Rolph Recto – Implementing call/cc

I’ve been working on implementing a Lisp interpreter for my own amusement, and the next feature on my todo list is first-class continuations. call/cc always seemed mysterious to me, and since this is PL, the best way to get rid of that air of mystery is to actually implement it in code. Before diving in to implement this for Lisp, I thought it would be a good exercise to implement an interpreter for a toy language. The idea is that once I’ve implemented call/cc there then I can have a better idea of how to implement it for the Lisp interpreter.¹

Continuations Recap

A quick recap on what continuations are. There’s many ways to describe them, but essentially they define the “context” of a computation. For example, let’s say you’re interpreting the expression:

To interpret this expression, you need to interpret its subexpressions (2 + 3) and (4 + 5). Say your interpreter evaluates summands left to right so you interpret (2 + 3) first. The context of this computation is

Think of it as an expression with a hole.² In other words, [ ] + (4 + 5) is the current continuation while interpreting (2 + 3).

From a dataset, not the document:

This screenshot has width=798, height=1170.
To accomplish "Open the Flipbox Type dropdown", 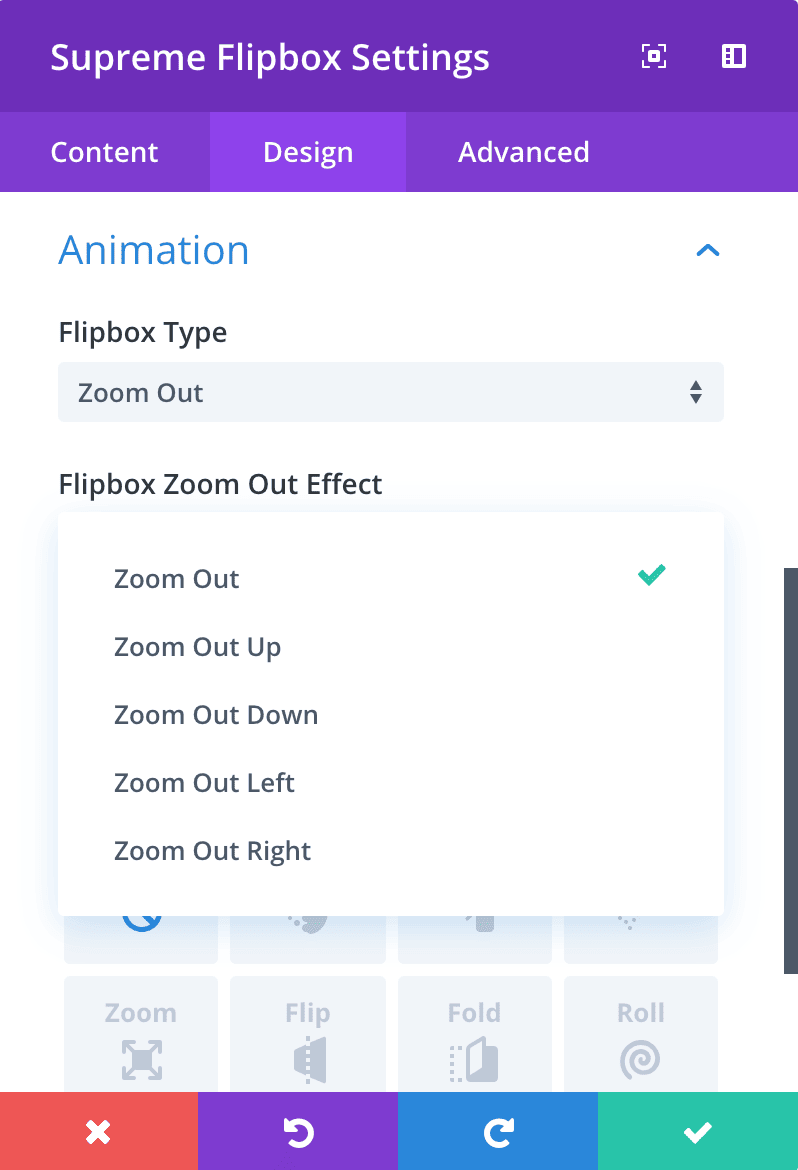I will 391,392.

It’s the “rest of the computation.”

So that’s the current continuation. What then does call/cc or call-with-current-continuation do? call/cc is a function that basically allows the programmer to manipulate the current continuation or context of computation within the language itself! It takes in another function f as an argument and passes in to f a “reified” version of the current continuation. The reified continuation is basically a function (a lambda abstraction), except that whenever it is called we erase the current continuation, which allows the programmer to replace the current continuation with the reified one.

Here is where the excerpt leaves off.